Empowering Youth to Discover Their Potential to Create Change

May 25, 2017
ServiceWorks participants from St. Louis County Youth Programs’ Leadership and Resiliency Program serve BBQ meatballs and macaroni and cheese at a local homeless shelter.

In recent years, national leaders and community groups alike have called upon volunteers to help break down the income inequality gap by supporting disadvantaged youth and young adults. In response, organizations like United Way of Greater St. Louis, a Points of Light affiliate, have built and continue to maintain programs that support youth development – like Ready by 21, a community program designed to help young people grow, develop, and succeed.

United Way of Greater St. Louis is also a host site for ServiceWorks, a national program that engages youth in finding solutions to some of their community’s most pressing issues. Powered by the Citi Foundation, AmeriCorps and Points of Light, ServiceWorks uses structured volunteer service as the primary strategy to help low-income youth and young adults – called service scholars – in 13 cities across the United States develop the skills they need to prepare for college and careers.

Since becoming a host site for the ServiceWorks program in July 2014, United Way has engaged more than 690 young adults in service to their community.

Through service, participants in the program see that they are able to effect change in their communities, explained Mary Pryse, volunteer center manager at United Way. “The projects that we’ve done with them allow them to see that they can always give back – that they can always help other people.”

McCluer High School service scholars showed pride for the Ferguson area and supported the St. Louis County Pet Adoption Center by baking ‘Ferg’ cakes.

In St. Louis, ServiceWorks is operated through partnerships with various local high schools and community colleges, as well as local youth development organizations like the St. Louis Science Center’s Youth Exploring Science program, a STEM program that also has a life skills and service learning component. The partners provide the space for the program and United Way provides the programming and staffing.

While there are many factors to consider when building a program that works with such a diversity of partners, if you ask Mary, she would say the most important thing is flexibility.

“I think our success has come in our flexibility of allowing the program to meld to the needs of the different partners and allowing it to fit within what they’re already doing or what they want to do,” she said. In some cases, this has also meant adapting the program to be appropriate for older and younger audiences.

Nationwide, organizations that host the ServiceWorks program adapt the model to fit the specific needs of their community. In St. Louis, United Way focuses on five impact areas: financial stability, education, health, strong communities and basic needs, such as food and shelter.
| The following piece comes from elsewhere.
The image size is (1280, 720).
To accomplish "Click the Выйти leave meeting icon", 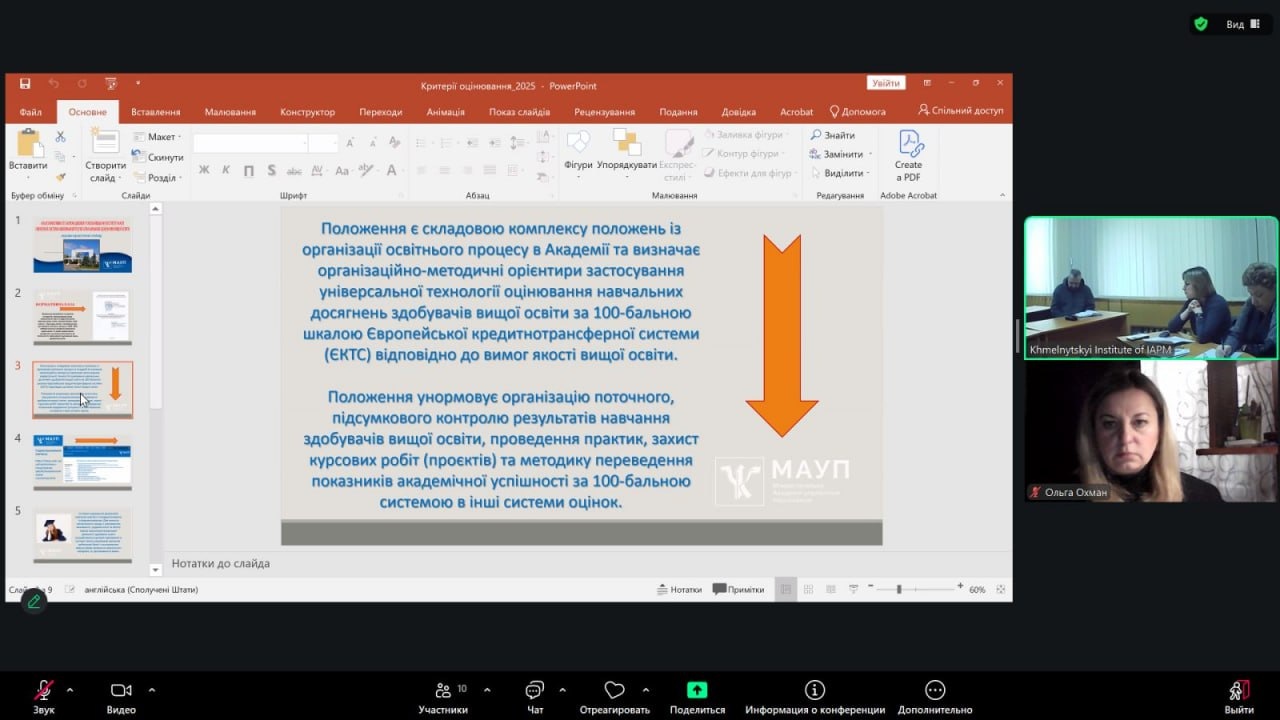I will pyautogui.click(x=1238, y=690).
Though the organization hosts events that support all of these causes, the adaptability of ServiceWorks has provided a more direct path for United Way to support community needs by helping prepare youth and young adults – the next generation of changemakers – for college, their careers and their lives.

Service scholars from St. Louis County Youth Programs’ Leadership and Resiliency Program make meatballs for Gateway 180, a local homeless shelter.

Host sites implement the ServiceWorks program with the help of AmeriCorps VISTA members and volunteers, who help lead workshops and facilitate the planning of service projects that are carried out by the service scholars. At the United Way of Greater St. Louis, programming is managed by AmeriCorps VISTA Lisa Cohn.

Recently, Lisa coordinated a project at Lift for Life Academy in St. Louis where the service scholars, frustrated by the underrepresentation of African Americans in popular children’s books, decided to make a change. Using a website called Story Jumper, they wrote their own books featuring African American protagonists and communicating important messages they found missing in existing children’s literature.

The scholars took their books to a local elementary school and read aloud to the students there. By sharing their creativity and using artistic expression as a response to exclusion, they saw first-hand their power to effect change.

“Not only are we teaching youth stuff, but we’re also empowering them to become leaders in their communities – showing them that they have skills that are necessary for the world,” said Lisa.

The focus of each service project is up to the scholars, allowing them to address community needs in a variety of ways. The ServiceWorks program demonstrates the power of service as a strategy to empower youth and young adults, helping them develop skills to become changemakers and realize their full potential.

“Our mission as an organization is to help people live their best possible lives and we believe that there are many different ways to do that,” said Mary. “ServiceWorks has allowed us to continue to help people in a more direct way by bringing this programming to some of our agencies, but also our community partners and the community as a whole.”